The Five Essential Documents
1. Architecture Decision Record (ADR)
What it shows: Structured reasoning, tradeoff analysis, long-term thinking
# ADR-001: Use PostgreSQL for Event Store
## Status: Accepted
## Context
We need to store 50M+ events per day with complex queries
across time ranges and event types. Current Redis-based
solution is hitting memory limits.
## Decision
Adopt PostgreSQL with TimescaleDB extension as the primary
event store, with a 90-day hot partition and S3 archival.
## Consequences
- Positive: SQL querying, proven scalability, team familiarity
- Negative: Write latency increase (~5ms), migration effort
- Risk: TimescaleDB licensing changes (mitigated by PostgreSQL fallback)

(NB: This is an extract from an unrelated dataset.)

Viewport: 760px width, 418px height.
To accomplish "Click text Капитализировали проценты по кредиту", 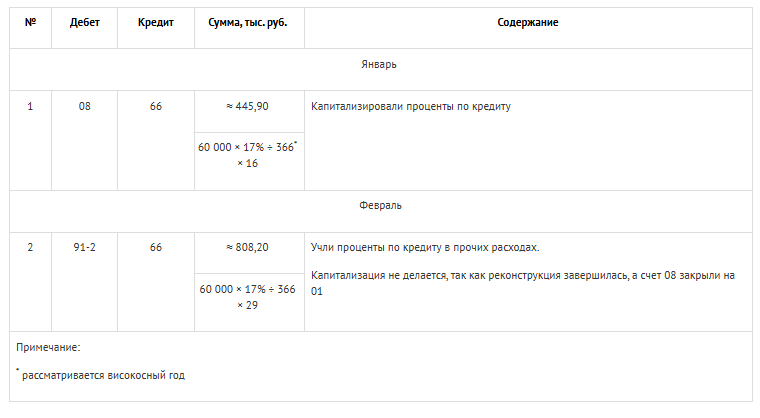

## Alternatives Considered
- Kafka + ClickHouse: Higher throughput but operational complexity
- DynamoDB: Cheaper at scale but limited query flexibility
- Keep Redis: Not viable beyond current load
2. RFC/Design Document
What it shows: Systems thinking, stakeholder awareness, implementation planning
# RFC: Implement Rate Limiting Across API Gateway
## Summary
Introduce adaptive rate limiting at the API gateway to protect
downstream services from traffic spikes and abuse.
## Motivation
[Why this matters, what incidents or data drove this]
## Detailed Design
[Architecture diagram, component descriptions, algorithms]
## Rollout Plan
[Phases, feature flags, monitoring, rollback criteria]
## Open Questions
[Things you haven't decided yet — shows intellectual honesty]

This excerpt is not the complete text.